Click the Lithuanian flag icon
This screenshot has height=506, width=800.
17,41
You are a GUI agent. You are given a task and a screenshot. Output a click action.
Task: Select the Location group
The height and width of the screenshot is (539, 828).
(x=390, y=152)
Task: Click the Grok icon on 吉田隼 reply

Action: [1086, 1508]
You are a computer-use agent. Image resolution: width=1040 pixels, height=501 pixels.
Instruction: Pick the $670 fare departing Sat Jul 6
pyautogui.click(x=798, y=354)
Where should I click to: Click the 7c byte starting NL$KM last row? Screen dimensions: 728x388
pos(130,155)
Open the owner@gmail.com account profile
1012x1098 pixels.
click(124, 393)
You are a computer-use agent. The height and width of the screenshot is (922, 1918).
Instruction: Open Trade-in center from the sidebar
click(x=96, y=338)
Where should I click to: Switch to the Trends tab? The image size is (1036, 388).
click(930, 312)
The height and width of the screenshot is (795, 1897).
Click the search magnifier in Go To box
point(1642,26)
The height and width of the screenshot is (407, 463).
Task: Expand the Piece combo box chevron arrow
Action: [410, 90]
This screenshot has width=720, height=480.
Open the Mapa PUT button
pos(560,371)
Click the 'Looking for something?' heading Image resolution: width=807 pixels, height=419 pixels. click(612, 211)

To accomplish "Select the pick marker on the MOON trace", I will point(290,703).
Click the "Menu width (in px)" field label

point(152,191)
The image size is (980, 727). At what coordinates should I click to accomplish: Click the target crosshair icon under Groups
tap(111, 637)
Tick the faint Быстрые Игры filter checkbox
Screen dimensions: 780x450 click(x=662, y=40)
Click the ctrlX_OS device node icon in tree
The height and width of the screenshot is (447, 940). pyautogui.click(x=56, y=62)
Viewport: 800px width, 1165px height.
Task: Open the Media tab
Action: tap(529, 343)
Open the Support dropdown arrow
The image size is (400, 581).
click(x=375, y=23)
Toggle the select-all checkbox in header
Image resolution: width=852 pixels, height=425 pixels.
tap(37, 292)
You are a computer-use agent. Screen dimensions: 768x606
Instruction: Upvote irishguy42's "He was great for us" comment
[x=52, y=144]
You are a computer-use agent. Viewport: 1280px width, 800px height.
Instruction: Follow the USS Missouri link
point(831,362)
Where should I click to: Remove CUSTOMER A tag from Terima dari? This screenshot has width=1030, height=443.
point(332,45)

•••••

PROBLEM TO WORK ON:
Your answer should consist only of the lines above between the line holding "The height and width of the screenshot is (795, 1897)." and the line holding "This screenshot has width=720, height=480.", inclusive, each transcribed exactly.

SOLUTION TO THIS TASK:
The height and width of the screenshot is (795, 1897).
Click the search magnifier in Go To box
point(1642,26)
The height and width of the screenshot is (407, 463).
Task: Expand the Piece combo box chevron arrow
Action: [410, 90]
This screenshot has width=720, height=480.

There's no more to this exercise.